Ce garçon c'est Goulven, 15 ans et une carcasse à bien figurer dans la fosse au Hellfest. Il a passé la nuit et la matinée aux urgences dont il est ressorti avec 21 jours d'interruption totale de travail (ITT). On l'aurait bien gardé davantage mais il tenait à être présent pour le début de l'audience à 14 h. Sur le banc de la partie civile, en short et chemisette, il soupire et tape par moments sa grosse chaussure de randonnée sur le parquet. La pression n'est pas totalement redescendue. Son avocate demande un renvoi sur intérêts civils avec expertise et 1 500 euros de provisions. « Ça aurait pu se terminer très mal, heureusement qu'il avait la force de se défendre », glisse-t-elle. Tout avait pourtant bien commencé entre Jean-Louis et Goulven. Sans que l'on sache dans quelles conditions, ils se sont liés d'affection à l'automne 2019. « Rien de répréhensible dissipe le président. C'est une relation comparable à celle entre un oncle et son neveu. » À l'époque, le collégien traverse une période compliquée. Les querelles se multiplient à la maison et les résultats scolaires dévissent. Sa mère, qui l'a autorisé à investir la caravane installée dans le jardin, voit d'un bon œil cette amitié naissante porteuse de stabilité. La famille vivant à Mouzillon, Jean-Louis parcourt régulièrement les 6,4 kilomètres depuis Clisson pour rendre visite à Goulven. Un trajet effectué à pied car Jean-Louis n'a d'autres moyens de locomotion. En bon marcheur, cela lui prend un peu plus d'une heure.

^^^^

Recopiez intégralement le texte sur l'audience concernant Goulven, sans rien y modifier.

Jeu de données
^^^^

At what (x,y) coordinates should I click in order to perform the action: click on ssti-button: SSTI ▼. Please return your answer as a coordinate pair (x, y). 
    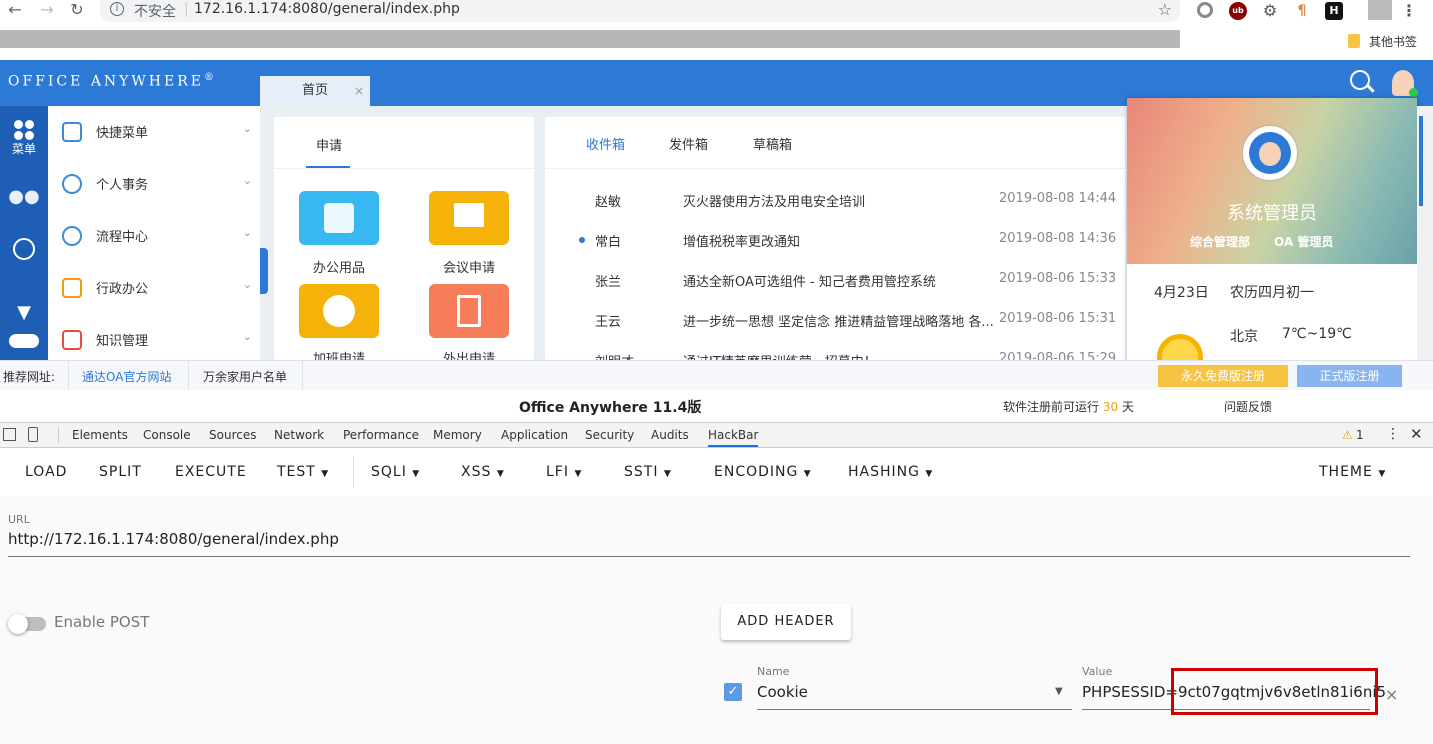
    Looking at the image, I should click on (648, 472).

^^^^

Problème résolu
Ce garçon c'est Goulven, 15 ans et une carcasse à bien figurer dans la fosse au Hellfest. Il a passé la nuit et la matinée aux urgences dont il est ressorti avec 21 jours d'interruption totale de travail (ITT). On l'aurait bien gardé davantage mais il tenait à être présent pour le début de l'audience à 14 h. Sur le banc de la partie civile, en short et chemisette, il soupire et tape par moments sa grosse chaussure de randonnée sur le parquet. La pression n'est pas totalement redescendue. Son avocate demande un renvoi sur intérêts civils avec expertise et 1 500 euros de provisions. « Ça aurait pu se terminer très mal, heureusement qu'il avait la force de se défendre », glisse-t-elle. Tout avait pourtant bien commencé entre Jean-Louis et Goulven. Sans que l'on sache dans quelles conditions, ils se sont liés d'affection à l'automne 2019. « Rien de répréhensible dissipe le président. C'est une relation comparable à celle entre un oncle et son neveu. » À l'époque, le collégien traverse une période compliquée. Les querelles se multiplient à la maison et les résultats scolaires dévissent. Sa mère, qui l'a autorisé à investir la caravane installée dans le jardin, voit d'un bon œil cette amitié naissante porteuse de stabilité. La famille vivant à Mouzillon, Jean-Louis parcourt régulièrement les 6,4 kilomètres depuis Clisson pour rendre visite à Goulven. Un trajet effectué à pied car Jean-Louis n'a d'autres moyens de locomotion. En bon marcheur, cela lui prend un peu plus d'une heure.